[Happy Pollyooly by Edgar Jepson]@TWC D-Link book
Happy Pollyooly

CHAPTER VII
5/20

Pollyooly was quite unaffected by this, for in the days when she had lived in the dreadful fear that she and the Lump might be driven by necessity into the workhouse, she had gone shabby herself.
She knew that Millicent's mother, who had once been a dancer, was now a charwoman, often out of work, and in feeble health.

It was Millicent's perpetual complaint that she herself was so slow growing up to the age at which she would be earning money and supporting her ailing mother.
Down the vista of the future she saw a splendid vision in which her mother should always have a bloater with her tea.

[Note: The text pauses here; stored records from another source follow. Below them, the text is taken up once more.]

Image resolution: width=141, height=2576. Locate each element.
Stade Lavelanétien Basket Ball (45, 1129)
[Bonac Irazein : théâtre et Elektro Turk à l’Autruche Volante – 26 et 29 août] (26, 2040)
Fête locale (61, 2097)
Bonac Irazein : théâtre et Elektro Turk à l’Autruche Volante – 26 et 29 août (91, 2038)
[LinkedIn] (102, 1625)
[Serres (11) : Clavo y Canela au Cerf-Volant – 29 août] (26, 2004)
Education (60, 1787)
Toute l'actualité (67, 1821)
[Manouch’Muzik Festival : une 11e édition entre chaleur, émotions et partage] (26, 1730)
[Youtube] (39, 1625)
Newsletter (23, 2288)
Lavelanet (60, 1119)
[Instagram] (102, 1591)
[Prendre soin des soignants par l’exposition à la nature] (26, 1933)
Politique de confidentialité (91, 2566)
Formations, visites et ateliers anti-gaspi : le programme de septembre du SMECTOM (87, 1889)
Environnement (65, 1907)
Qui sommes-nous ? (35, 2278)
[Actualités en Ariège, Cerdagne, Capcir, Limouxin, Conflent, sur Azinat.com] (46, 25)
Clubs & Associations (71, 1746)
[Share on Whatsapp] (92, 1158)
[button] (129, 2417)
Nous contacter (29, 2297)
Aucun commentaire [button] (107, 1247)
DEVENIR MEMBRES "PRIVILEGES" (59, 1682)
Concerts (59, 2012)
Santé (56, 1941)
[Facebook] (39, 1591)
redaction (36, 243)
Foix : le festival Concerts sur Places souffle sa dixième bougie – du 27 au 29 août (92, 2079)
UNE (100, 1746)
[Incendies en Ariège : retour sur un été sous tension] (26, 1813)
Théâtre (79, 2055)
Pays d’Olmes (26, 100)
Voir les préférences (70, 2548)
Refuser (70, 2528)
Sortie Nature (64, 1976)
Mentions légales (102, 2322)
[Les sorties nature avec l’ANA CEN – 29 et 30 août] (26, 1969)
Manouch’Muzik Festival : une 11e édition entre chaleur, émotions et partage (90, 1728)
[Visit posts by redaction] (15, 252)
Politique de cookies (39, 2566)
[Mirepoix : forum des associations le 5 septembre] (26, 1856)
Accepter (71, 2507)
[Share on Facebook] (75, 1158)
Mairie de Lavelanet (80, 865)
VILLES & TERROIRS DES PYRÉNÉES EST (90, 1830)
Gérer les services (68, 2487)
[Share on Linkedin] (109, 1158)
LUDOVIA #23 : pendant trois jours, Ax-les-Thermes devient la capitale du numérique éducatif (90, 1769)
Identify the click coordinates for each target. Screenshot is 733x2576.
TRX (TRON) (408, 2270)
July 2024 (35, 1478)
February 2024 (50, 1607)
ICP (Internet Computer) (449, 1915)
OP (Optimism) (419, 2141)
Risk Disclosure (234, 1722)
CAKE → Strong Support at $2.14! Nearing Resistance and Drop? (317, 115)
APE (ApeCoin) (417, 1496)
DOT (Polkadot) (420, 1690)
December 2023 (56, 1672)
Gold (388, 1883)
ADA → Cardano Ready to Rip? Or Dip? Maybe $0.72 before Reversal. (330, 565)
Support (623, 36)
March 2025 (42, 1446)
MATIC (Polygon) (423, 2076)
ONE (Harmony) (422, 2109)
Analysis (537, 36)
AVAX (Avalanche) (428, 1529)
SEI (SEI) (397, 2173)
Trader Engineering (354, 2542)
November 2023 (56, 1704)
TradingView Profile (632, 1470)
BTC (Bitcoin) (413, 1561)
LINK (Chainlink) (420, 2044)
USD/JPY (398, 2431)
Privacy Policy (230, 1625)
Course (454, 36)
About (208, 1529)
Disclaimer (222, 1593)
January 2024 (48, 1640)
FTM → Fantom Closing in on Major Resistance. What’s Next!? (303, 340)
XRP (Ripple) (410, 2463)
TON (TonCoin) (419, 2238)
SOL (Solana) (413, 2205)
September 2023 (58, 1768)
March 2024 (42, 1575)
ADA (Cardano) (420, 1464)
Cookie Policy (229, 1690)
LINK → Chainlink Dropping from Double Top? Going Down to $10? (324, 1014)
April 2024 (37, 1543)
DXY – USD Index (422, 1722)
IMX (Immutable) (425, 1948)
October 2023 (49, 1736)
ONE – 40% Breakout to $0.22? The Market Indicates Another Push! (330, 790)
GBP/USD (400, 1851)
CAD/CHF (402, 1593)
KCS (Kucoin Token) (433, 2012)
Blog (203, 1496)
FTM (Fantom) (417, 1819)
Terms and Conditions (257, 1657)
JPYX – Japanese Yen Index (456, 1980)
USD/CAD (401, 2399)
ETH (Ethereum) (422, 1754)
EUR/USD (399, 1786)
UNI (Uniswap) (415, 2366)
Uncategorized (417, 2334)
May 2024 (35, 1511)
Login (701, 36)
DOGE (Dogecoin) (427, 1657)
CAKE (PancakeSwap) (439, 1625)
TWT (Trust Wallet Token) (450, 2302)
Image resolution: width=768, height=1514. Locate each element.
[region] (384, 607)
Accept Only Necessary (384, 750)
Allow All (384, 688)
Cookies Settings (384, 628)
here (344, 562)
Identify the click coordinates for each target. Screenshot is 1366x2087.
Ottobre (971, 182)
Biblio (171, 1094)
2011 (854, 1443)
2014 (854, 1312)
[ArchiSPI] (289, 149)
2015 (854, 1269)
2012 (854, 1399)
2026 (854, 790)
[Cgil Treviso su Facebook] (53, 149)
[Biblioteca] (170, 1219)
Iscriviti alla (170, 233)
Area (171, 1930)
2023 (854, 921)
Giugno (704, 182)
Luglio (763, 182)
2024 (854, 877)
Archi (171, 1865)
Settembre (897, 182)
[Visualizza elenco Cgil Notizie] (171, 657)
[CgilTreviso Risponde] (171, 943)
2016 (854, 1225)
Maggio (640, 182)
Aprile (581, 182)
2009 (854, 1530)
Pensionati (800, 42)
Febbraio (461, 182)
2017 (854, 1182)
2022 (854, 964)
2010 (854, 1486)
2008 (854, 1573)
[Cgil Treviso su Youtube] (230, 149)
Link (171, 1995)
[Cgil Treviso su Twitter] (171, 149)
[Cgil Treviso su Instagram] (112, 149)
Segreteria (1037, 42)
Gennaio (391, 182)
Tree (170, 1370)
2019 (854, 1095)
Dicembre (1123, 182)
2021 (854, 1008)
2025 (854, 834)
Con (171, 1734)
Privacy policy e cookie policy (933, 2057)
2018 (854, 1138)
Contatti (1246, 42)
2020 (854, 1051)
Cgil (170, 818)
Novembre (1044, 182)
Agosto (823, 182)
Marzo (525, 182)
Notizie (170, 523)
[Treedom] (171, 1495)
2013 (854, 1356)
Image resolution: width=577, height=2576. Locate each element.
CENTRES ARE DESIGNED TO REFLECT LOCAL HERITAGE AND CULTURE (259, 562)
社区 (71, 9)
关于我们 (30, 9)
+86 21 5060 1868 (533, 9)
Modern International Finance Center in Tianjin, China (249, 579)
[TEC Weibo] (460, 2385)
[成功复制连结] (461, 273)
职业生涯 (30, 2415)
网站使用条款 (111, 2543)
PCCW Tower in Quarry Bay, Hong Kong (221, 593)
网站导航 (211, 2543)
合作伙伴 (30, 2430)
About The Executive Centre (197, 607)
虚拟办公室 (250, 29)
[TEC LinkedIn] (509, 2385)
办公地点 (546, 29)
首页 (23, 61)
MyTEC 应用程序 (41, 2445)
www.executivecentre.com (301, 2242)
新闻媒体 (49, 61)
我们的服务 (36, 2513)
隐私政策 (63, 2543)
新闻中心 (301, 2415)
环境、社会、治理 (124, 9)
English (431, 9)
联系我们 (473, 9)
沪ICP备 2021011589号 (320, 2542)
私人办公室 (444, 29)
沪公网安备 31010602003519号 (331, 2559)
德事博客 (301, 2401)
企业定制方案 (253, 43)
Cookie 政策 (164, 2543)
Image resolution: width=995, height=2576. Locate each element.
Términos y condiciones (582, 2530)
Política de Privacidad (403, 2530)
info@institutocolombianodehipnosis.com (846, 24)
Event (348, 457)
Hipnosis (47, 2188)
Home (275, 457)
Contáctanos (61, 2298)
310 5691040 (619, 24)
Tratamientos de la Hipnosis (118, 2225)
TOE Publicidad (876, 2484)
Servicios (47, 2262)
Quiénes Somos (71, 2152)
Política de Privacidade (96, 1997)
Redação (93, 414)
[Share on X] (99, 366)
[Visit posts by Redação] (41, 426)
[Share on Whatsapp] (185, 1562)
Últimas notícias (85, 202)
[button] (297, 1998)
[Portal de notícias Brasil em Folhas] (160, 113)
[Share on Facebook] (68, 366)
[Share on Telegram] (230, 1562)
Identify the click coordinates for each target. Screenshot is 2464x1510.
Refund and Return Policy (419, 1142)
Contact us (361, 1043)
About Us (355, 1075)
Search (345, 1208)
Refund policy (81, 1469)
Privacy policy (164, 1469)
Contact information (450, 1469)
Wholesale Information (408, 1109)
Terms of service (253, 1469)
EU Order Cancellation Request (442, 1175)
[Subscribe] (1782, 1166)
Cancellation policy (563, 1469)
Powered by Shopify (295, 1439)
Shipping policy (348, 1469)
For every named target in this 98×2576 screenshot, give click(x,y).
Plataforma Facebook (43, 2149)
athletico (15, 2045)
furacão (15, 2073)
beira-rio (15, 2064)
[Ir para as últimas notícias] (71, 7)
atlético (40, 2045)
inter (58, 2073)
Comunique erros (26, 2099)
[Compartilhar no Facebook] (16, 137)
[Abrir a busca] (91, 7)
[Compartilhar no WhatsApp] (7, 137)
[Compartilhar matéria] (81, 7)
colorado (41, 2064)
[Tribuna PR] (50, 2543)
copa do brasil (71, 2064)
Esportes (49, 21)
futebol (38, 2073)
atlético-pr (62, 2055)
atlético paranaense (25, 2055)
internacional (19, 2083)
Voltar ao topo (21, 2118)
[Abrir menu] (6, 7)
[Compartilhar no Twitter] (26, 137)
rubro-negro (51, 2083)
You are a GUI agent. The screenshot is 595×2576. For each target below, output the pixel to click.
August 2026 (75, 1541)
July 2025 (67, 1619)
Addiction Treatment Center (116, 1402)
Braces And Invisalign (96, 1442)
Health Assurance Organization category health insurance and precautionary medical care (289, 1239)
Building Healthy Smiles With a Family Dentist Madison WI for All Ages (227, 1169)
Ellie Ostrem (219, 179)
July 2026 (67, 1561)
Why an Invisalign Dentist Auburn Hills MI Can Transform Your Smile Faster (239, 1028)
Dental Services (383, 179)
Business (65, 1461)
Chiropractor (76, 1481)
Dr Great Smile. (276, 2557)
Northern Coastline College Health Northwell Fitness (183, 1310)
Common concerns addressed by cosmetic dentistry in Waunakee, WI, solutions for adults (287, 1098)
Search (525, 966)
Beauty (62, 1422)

To Pollyooly Millicent always looked hungry.
It was Millicent's great pleasure to sit with the Lump on her knee in the intervals of their work, mothering him as long as he would suffer it; and it was her privilege to take his left hand as Pollyooly led him from Soho, across the dangerous crossings to the safe stretch of the embankment from Charing-Cross to the Temple.

As they went Pollyooly and Millicent talked of the price of provisions and the trials of housekeeping.
But for the whole week before Pollyooly's trip to Devon Millicent had not been to the class.

Pollyooly enquired and Madame Correlli enquired the reason for her absence, but none of the other pupils could tell them.